Scan The Label For Broad Spectrum: You’ll want your suncream to protect against both UVA (ageing rays) and UVB (burning rays). Look for the words ‘broad spectrum’ alongside the SPF rating. You’ll also want it to be at least SPF 30 as this is clinically proven to be a sufficient amount of protection to reduce the adverse effects of sunlight.
‘There is a misconception in the UK that we don’t need to wear sunscreen as the sun isn’t as strong,’ says Fassihi.
‘The UV index measures the strength of sun-burning UV rays outside, ranging from one to a very high 11. When it reaches three you need to apply sunscreen. In the UK, the UV index can hit six or seven in summer so a broadspectrum sun cream is essential.’

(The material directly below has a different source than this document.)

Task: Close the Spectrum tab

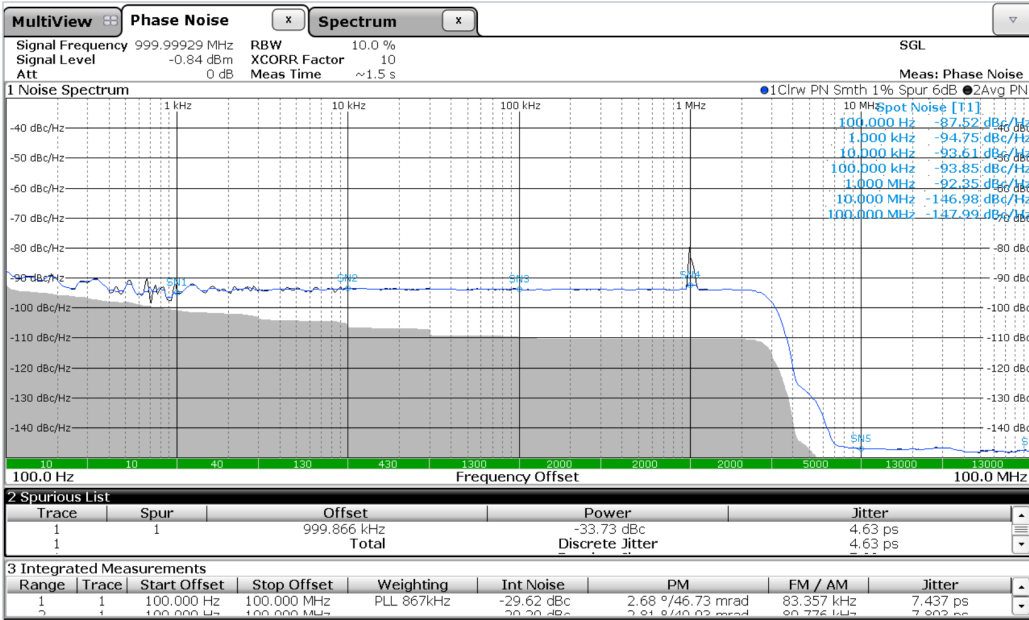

Understand The PA Rating: To clarify, SPF tells you how high your protection from UVB is. Sometimes in addition to ‘broad spectrum’ a product may give the PA rating. This indicates how much your sunscreen will shield against UVA rays, which travel deeper into the skin where they can trigger pigmentation, wrinkles and loss of firmness. The higher the number of + after the PA the better (the highest rating is PA++++).
How To Use Sunscreen
Rub It In Well: Apply a tablespoon’s worth to the entre body and re-apply every two hours.
Sunscreen Can Expire: This makes it less effective. Check the bottle for the open jar symbol, which indicates a product’s shelf life after it’s been opened. For sun cream this is usually 12 months. So even if it hasn’t hit its expiration date, if it’s over a year old, it won’t be as effective. And remember to always store your sun cream in a cool, dry place.